## A / B Testing: Chi-2 with Montana Library case study

In this notebook we perform a Chi square test with data from the Library of Montana University case study
Scipy approach.

### Data reading

The important pieces of information (clicks on each element of interest & visits on each page) are scattered around. Let's collect them:

In [3]:
import pandas as pd
import numpy as np
pd.set_option("max_colwidth", 1000)
pd.set_option("max_rows", 1000)

# Element list Homepage Version 1 - Interact, 5-29-2013.csv
url = 'https://drive.google.com/file/d/1Tj6Z4OtJqLBOW0z2fvuGS5EhZo8xTVM6/view?usp=sharing' 
path = 'https://drive.google.com/uc?export=download&id='+url.split('/')[-2]
v1 = pd.read_csv(path)

# Element list Homepage Version 2 - Connect, 5-29-2013.csv
url = 'https://drive.google.com/file/d/1qHBdOjUWvJpN-LTg1z2jpeA3mDXQjdch/view?usp=sharing' 
path = 'https://drive.google.com/uc?export=download&id='+url.split('/')[-2]
v2 = pd.read_csv(path)

# Element list Homepage Version 3 - Learn, 5-29-2013.csv
url = 'https://drive.google.com/file/d/1g8prRmy3hpVtL6zvkdCwXcgIV0CS48zr/view?usp=sharing' 
path = 'https://drive.google.com/uc?export=download&id='+url.split('/')[-2]
v3 = pd.read_csv(path)

# Element list Homepage Version 4 - Help, 5-29-2013.csv
url = 'https://drive.google.com/file/d/1I9bjXkxtiILDogeQmsWCCDlQtRZ8OSrs/view?usp=sharing' 
path = 'https://drive.google.com/uc?export=download&id='+url.split('/')[-2]
v4 = pd.read_csv(path)

# Element list Homepage Version 5 - Services, 5-29-2013.csv
url = 'https://drive.google.com/file/d/1noDp_jpdAL_LGxU3SPDxqP94pUCqisqW/view?usp=sharing' 
path = 'https://drive.google.com/uc?export=download&id='+url.split('/')[-2]
v5 = pd.read_csv(path)

In [4]:
# clicks on each element
v1_clicks = int(v1.loc[v1["Name"]=="INTERACT"]["No. clicks"])
v2_clicks = int(v2.loc[v2["Name"]=="CONNECT"]["No. clicks"])
v3_clicks = int(v3.loc[v3["Name"]=="LEARN"]["No. clicks"])
v4_clicks = int(v4.loc[v4["Name"]=="HELP"]["No. clicks"])
v5_clicks = int(v5.loc[v5["Name"]=="SERVICES"]["No. clicks"])

In [5]:
print(v1_clicks, v2_clicks, v3_clicks, v4_clicks, v5_clicks)

42 53 21 38 45


In [6]:
# visits on each page (they are in the last column of the second row, we read them manually)
v1_visits = 10283
v2_visits = 2742
v3_visits = 2747
v4_visits = 3180
v5_visits = 2064

#### Click Through rate

Defined as clicks / visits

In [7]:
# click-through rates
interact_rate = float(v1_clicks / v1_visits)
connect_rate = float(v2_clicks / v2_visits)
learn_rate = float(v3_clicks / v3_visits)
help_rate = float(v4_clicks / v4_visits)
services_rate = float(v5_clicks / v5_visits)

In [8]:
# CTR from worst to best
rates = pd.Series([interact_rate, connect_rate, learn_rate, help_rate, services_rate])
names = pd.Series(["Interact", "Connect", "Learn", "Help", "Services"])

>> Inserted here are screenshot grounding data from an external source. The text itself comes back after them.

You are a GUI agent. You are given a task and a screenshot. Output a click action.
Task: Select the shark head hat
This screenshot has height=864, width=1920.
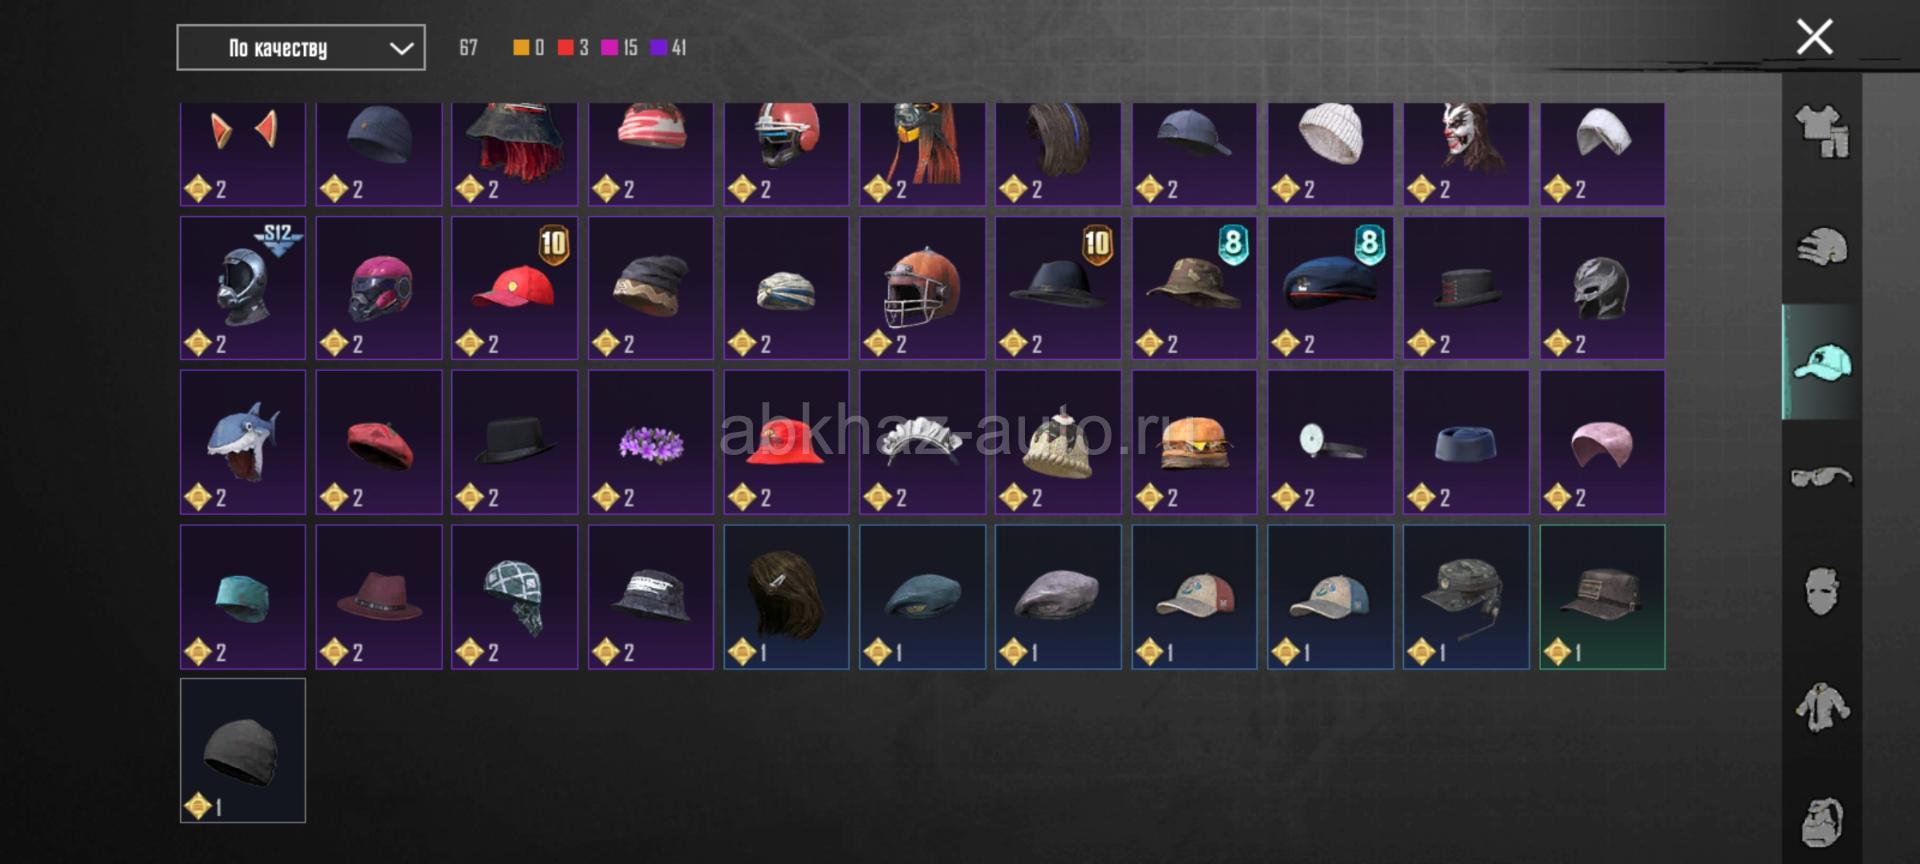(243, 442)
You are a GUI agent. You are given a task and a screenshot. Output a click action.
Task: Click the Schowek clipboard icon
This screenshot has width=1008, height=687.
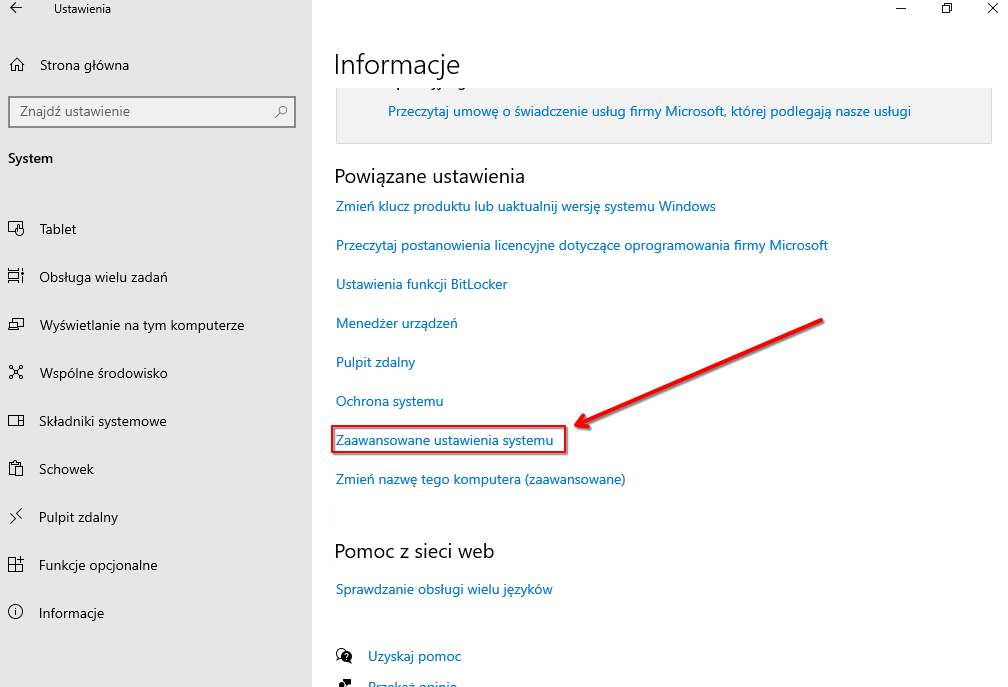(16, 469)
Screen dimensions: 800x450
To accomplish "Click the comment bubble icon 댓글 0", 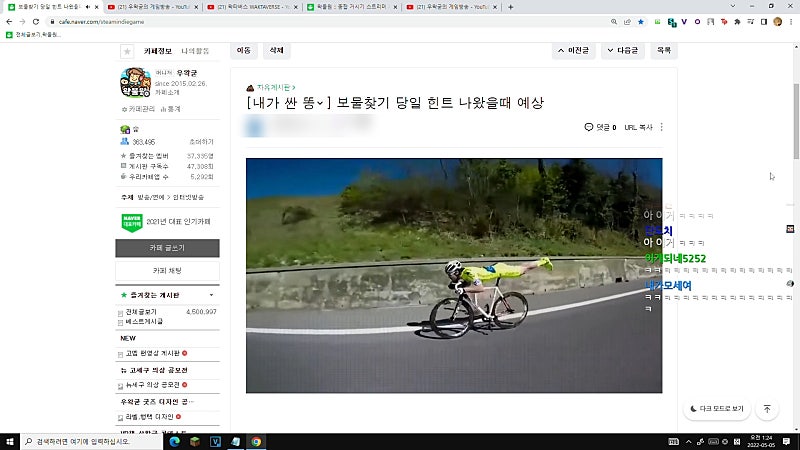I will click(588, 127).
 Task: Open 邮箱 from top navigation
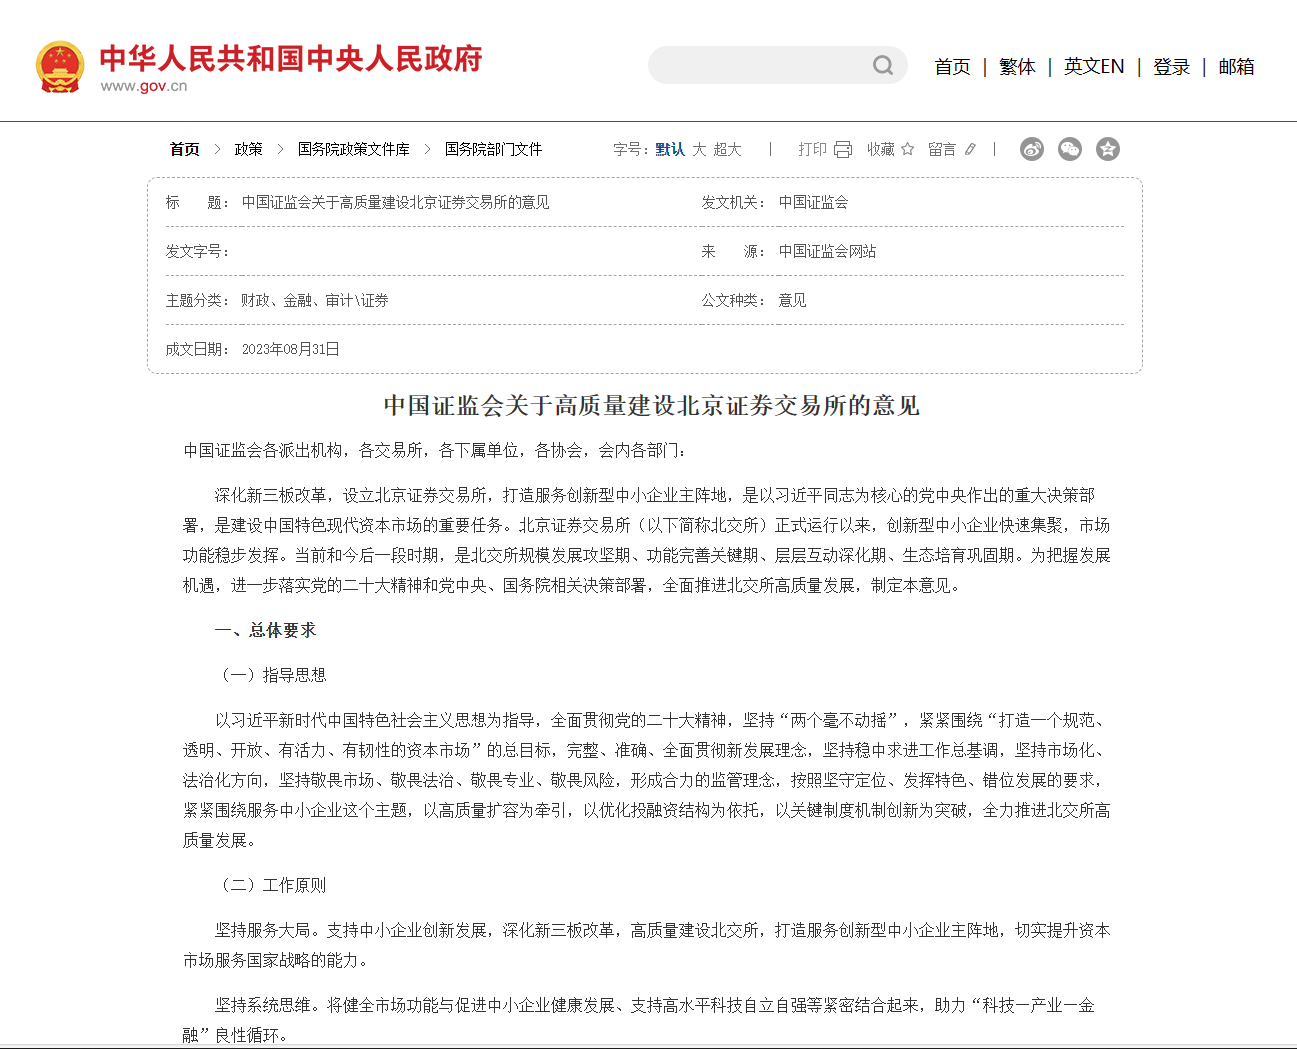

ctr_df = pd.DataFrame({"CTR":rates, "names":names}).sort_values("CTR")
ctr_df.sort_values("CTR", ascending=False)

Unnamed: 0,CTR,names
4,0.021802,Services
1,0.019329,Connect
3,0.01195,Help
2,0.007645,Learn
0,0.004084,Interact


#### Contingency table

For observed values. We note clicks and no-clicks (defined as visits - clicks)

In [9]:
# no-clicks
v1_noclick = v1_visits - v1_clicks
v2_noclick = v2_visits - v2_clicks
v3_noclick = v3_visits - v3_clicks
v4_noclick = v4_visits - v4_clicks
v5_noclick = v5_visits - v5_clicks

In [10]:
# contingency table as a pd.DataFrame creation
clicks = pd.Series([v1_clicks, v2_clicks, v3_clicks, v4_clicks, v5_clicks])
noclicks = pd.Series([v1_noclick, v2_noclick, v3_noclick, v4_noclick, v5_noclick])

observed = pd.DataFrame(data = [clicks, noclicks])
observed.columns = ["Interact", "Connect", "Learn", "Help", "Services"]
observed.index = ["Click", "No-click"]

observed

Unnamed: 0,Interact,Connect,Learn,Help,Services
Click,42,53,21,38,45
No-click,10241,2689,2726,3142,2019


## Scipy approach

Null Hypothesis: **Interact	Connect	Learn	Help	Services** have the same number of clicks and no-clicks values

Alternative Hypthesis: **Interact	Connect	Learn	Help	Services** do not have the same number of clicks and no-clicks

Significance level: **95%** or 0.95

Alpha: 1 - 0.95 = 0.05

To reject the Null Hypothesis p-value needs to be less or equal to alpha (p-value  <= 0.05)

In [13]:
from scipy import stats
chi2, pvalue, df, expected = stats.chi2_contingency(observed)
print(f"p value: {pvalue} pvalue <= 0.05 ? {pvalue <= 0.05}")

p value: 4.852334301093838e-20


Null Hypothesis: **Connect	Learn	Help	Services** have the same number of clicks and no-clicks values

Alternative Hypthesis: **Connect	Learn	Help	Services** do not have the same number of clicks and no-clicks

Significance level: **95%** or 0.95

Alpha: 1 - 0.95 = 0.05

To reject the Null Hypothesis p-value needs to be less or equal to alpha (p-value  <= 0.05)

In [19]:
chi2, pvalue, df, expected = stats.chi2_contingency(observed[['Connect', 'Learn', 'Help', 'Services']])
print(f"p value: {pvalue} pvalue <= 0.05 ? {pvalue <= 0.05}")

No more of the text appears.